___ Supplied records ___

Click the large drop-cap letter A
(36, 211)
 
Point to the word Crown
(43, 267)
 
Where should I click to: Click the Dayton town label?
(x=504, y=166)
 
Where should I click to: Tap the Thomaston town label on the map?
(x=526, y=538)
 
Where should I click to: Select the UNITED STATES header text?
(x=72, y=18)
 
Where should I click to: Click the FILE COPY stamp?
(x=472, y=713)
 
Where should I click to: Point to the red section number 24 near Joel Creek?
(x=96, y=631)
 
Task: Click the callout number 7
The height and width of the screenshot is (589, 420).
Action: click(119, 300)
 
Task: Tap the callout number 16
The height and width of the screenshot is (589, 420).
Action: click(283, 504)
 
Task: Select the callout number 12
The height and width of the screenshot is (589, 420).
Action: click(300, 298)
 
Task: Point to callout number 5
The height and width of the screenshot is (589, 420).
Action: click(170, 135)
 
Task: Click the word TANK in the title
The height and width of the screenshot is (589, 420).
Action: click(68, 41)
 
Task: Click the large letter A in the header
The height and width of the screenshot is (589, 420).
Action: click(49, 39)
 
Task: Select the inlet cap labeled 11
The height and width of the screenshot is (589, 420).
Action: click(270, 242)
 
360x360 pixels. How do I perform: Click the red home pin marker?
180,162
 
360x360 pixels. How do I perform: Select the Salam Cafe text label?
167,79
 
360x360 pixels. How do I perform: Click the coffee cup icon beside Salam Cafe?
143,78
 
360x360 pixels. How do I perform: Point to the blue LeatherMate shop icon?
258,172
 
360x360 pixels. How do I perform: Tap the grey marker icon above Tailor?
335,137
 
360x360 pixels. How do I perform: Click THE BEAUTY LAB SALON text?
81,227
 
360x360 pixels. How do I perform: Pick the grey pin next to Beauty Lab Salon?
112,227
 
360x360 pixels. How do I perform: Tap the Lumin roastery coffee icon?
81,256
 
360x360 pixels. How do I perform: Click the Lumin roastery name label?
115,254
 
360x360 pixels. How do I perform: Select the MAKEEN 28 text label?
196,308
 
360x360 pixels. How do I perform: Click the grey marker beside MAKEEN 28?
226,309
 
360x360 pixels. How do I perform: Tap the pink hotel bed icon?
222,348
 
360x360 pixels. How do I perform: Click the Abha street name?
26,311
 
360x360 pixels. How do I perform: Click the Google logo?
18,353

___

» Problem:
Transcribe all of the data above verbatim, keeping every line and character unchanged.

» Result for this exercise:
Click the large drop-cap letter A
(36, 211)
 
Point to the word Crown
(43, 267)
 
Where should I click to: Click the Dayton town label?
(x=504, y=166)
 
Where should I click to: Tap the Thomaston town label on the map?
(x=526, y=538)
 
Where should I click to: Select the UNITED STATES header text?
(x=72, y=18)
 
Where should I click to: Click the FILE COPY stamp?
(x=472, y=713)
 
Where should I click to: Point to the red section number 24 near Joel Creek?
(x=96, y=631)
 
Task: Click the callout number 7
The height and width of the screenshot is (589, 420).
Action: click(119, 300)
 
Task: Tap the callout number 16
The height and width of the screenshot is (589, 420).
Action: click(283, 504)
 
Task: Select the callout number 12
The height and width of the screenshot is (589, 420).
Action: click(300, 298)
 
Task: Point to callout number 5
The height and width of the screenshot is (589, 420).
Action: click(170, 135)
 
Task: Click the word TANK in the title
The height and width of the screenshot is (589, 420).
Action: click(68, 41)
 
Task: Click the large letter A in the header
The height and width of the screenshot is (589, 420).
Action: click(49, 39)
 
Task: Select the inlet cap labeled 11
The height and width of the screenshot is (589, 420).
Action: click(270, 242)
 
360x360 pixels. How do I perform: Click the red home pin marker?
180,162
 
360x360 pixels. How do I perform: Select the Salam Cafe text label?
167,79
 
360x360 pixels. How do I perform: Click the coffee cup icon beside Salam Cafe?
143,78
 
360x360 pixels. How do I perform: Point to the blue LeatherMate shop icon?
258,172
 
360x360 pixels. How do I perform: Tap the grey marker icon above Tailor?
335,137
 
360x360 pixels. How do I perform: Click THE BEAUTY LAB SALON text?
81,227
 
360x360 pixels. How do I perform: Pick the grey pin next to Beauty Lab Salon?
112,227
 
360x360 pixels. How do I perform: Tap the Lumin roastery coffee icon?
81,256
 
360x360 pixels. How do I perform: Click the Lumin roastery name label?
115,254
 
360x360 pixels. How do I perform: Select the MAKEEN 28 text label?
196,308
 
360x360 pixels. How do I perform: Click the grey marker beside MAKEEN 28?
226,309
 
360x360 pixels. How do I perform: Tap the pink hotel bed icon?
222,348
 
360x360 pixels. How do I perform: Click the Abha street name?
26,311
 
360x360 pixels. How do I perform: Click the Google logo?
18,353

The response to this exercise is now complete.